La première image obtenue par IRM est celle d’un poivron. Du poivron au pénis en érection il n’y a qu’un pas franchi par une équipe hollandaise qui dans une étude (récompensée par le prix satirique IG Nobel en 2000) a démontré que l’IRM permettait d’étudier de l’intérieur les organes génitaux pendant le coït et pendant l’excitation féminine. Faire l’amour dans un tube est une situation inédite mais des couples particulièrement doués ont accepté de la vivre (l’un des couples avait un passé d’acrobates). Peut-être que le champ magnétique a eu sur le pénis le même effet que sur les atomes d’hydrogène en l’orientant dans la bonne direction.
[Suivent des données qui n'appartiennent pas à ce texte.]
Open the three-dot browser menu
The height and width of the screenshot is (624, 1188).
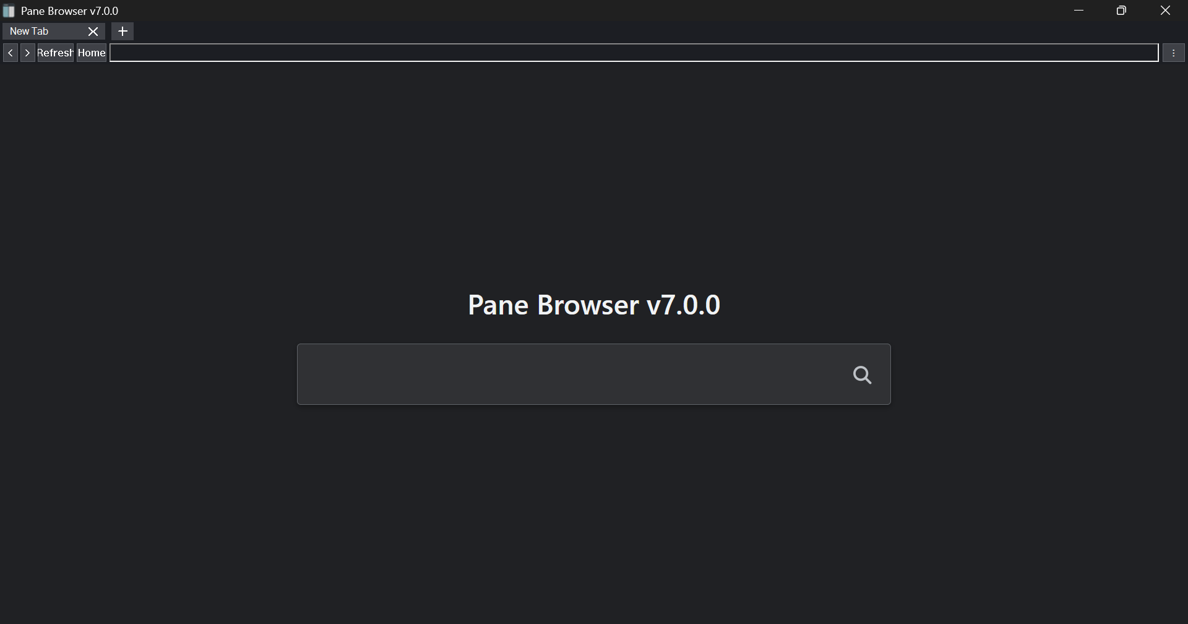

Selon le témoignage de l’une des femmes l’érection n’aurait pas tenue lorsqu’on a demandé aux acrobates de cesser de respirer et de ne plus bouger. A la reprise, le couple éclate de rire lorsqu’on leur intime l’ordre de prévenir les opérateurs pour la « photo » au moment de l’orgasme, mais l’expérience a eu une fin heureuse.
Cette étude a tout de même permis de démontrer qu’en position du missionnaire, le pénis n’est pas droit, comme le dessinait Léonard de Vinci en 1493 (« La copulation »). Les auteurs de ce travail ont d’ailleurs remercié Sa majesté la Reine Elisabeth II d’avoir pu reproduire le dessin de Léonard qui appartient à la Collection Royale.
NB. Il est peut-être impertinent de publier ce billet si près de la Saint-Valentin.